◆ Record extracts:
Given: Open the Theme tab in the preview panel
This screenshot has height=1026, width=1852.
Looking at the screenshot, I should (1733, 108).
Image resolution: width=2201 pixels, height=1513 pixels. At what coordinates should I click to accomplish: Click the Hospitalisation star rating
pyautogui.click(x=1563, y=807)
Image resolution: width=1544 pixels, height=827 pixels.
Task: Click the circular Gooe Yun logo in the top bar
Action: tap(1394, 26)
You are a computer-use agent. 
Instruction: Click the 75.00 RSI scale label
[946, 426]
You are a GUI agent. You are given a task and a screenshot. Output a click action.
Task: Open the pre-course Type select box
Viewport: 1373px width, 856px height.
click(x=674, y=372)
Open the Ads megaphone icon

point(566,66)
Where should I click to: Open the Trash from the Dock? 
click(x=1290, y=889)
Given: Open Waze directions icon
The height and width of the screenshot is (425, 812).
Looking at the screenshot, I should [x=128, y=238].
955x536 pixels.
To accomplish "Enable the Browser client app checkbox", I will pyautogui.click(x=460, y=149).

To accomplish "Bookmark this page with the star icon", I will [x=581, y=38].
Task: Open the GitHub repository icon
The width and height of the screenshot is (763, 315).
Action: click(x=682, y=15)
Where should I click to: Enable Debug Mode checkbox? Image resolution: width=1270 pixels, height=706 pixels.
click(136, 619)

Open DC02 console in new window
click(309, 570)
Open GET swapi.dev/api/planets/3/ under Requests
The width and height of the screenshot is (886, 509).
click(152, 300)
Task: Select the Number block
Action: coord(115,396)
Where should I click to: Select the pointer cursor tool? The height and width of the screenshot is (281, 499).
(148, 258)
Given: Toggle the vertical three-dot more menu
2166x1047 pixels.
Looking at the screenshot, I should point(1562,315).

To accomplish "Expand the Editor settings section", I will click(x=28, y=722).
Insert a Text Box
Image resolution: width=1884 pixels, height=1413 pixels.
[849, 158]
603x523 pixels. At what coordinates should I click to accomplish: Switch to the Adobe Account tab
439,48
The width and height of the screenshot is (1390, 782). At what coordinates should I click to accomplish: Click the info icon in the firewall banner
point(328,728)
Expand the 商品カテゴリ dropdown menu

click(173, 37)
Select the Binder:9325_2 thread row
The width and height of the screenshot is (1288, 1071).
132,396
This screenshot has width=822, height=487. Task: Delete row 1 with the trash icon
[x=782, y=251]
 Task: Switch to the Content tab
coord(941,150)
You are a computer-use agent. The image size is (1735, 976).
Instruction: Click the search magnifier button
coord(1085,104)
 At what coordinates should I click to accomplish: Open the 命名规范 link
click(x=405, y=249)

◆ Exercise: Word for word, transcribe each of the entries above.

◆ Result of the exercise:
Given: Open the Theme tab in the preview panel
This screenshot has height=1026, width=1852.
Looking at the screenshot, I should (1733, 108).
Image resolution: width=2201 pixels, height=1513 pixels. At what coordinates should I click to accomplish: Click the Hospitalisation star rating
pyautogui.click(x=1563, y=807)
Image resolution: width=1544 pixels, height=827 pixels.
Task: Click the circular Gooe Yun logo in the top bar
Action: tap(1394, 26)
You are a computer-use agent. 
Instruction: Click the 75.00 RSI scale label
[946, 426]
You are a GUI agent. You are given a task and a screenshot. Output a click action.
Task: Open the pre-course Type select box
Viewport: 1373px width, 856px height.
click(x=674, y=372)
Open the Ads megaphone icon

point(566,66)
Where should I click to: Open the Trash from the Dock? 
click(x=1290, y=889)
Given: Open Waze directions icon
The height and width of the screenshot is (425, 812).
Looking at the screenshot, I should [x=128, y=238].
955x536 pixels.
To accomplish "Enable the Browser client app checkbox", I will pyautogui.click(x=460, y=149).

To accomplish "Bookmark this page with the star icon", I will [x=581, y=38].
Task: Open the GitHub repository icon
The width and height of the screenshot is (763, 315).
Action: click(x=682, y=15)
Where should I click to: Enable Debug Mode checkbox? Image resolution: width=1270 pixels, height=706 pixels.
click(136, 619)

Open DC02 console in new window
click(309, 570)
Open GET swapi.dev/api/planets/3/ under Requests
The width and height of the screenshot is (886, 509).
click(152, 300)
Task: Select the Number block
Action: coord(115,396)
Where should I click to: Select the pointer cursor tool? The height and width of the screenshot is (281, 499).
(148, 258)
Given: Toggle the vertical three-dot more menu
2166x1047 pixels.
Looking at the screenshot, I should point(1562,315).

To accomplish "Expand the Editor settings section", I will click(x=28, y=722).
Insert a Text Box
Image resolution: width=1884 pixels, height=1413 pixels.
[849, 158]
603x523 pixels. At what coordinates should I click to accomplish: Switch to the Adobe Account tab
439,48
The width and height of the screenshot is (1390, 782). At what coordinates should I click to accomplish: Click the info icon in the firewall banner
point(328,728)
Expand the 商品カテゴリ dropdown menu

click(173, 37)
Select the Binder:9325_2 thread row
The width and height of the screenshot is (1288, 1071).
132,396
This screenshot has width=822, height=487. Task: Delete row 1 with the trash icon
[x=782, y=251]
 Task: Switch to the Content tab
coord(941,150)
You are a computer-use agent. The image size is (1735, 976).
Instruction: Click the search magnifier button
coord(1085,104)
 At what coordinates should I click to accomplish: Open the 命名规范 link
click(x=405, y=249)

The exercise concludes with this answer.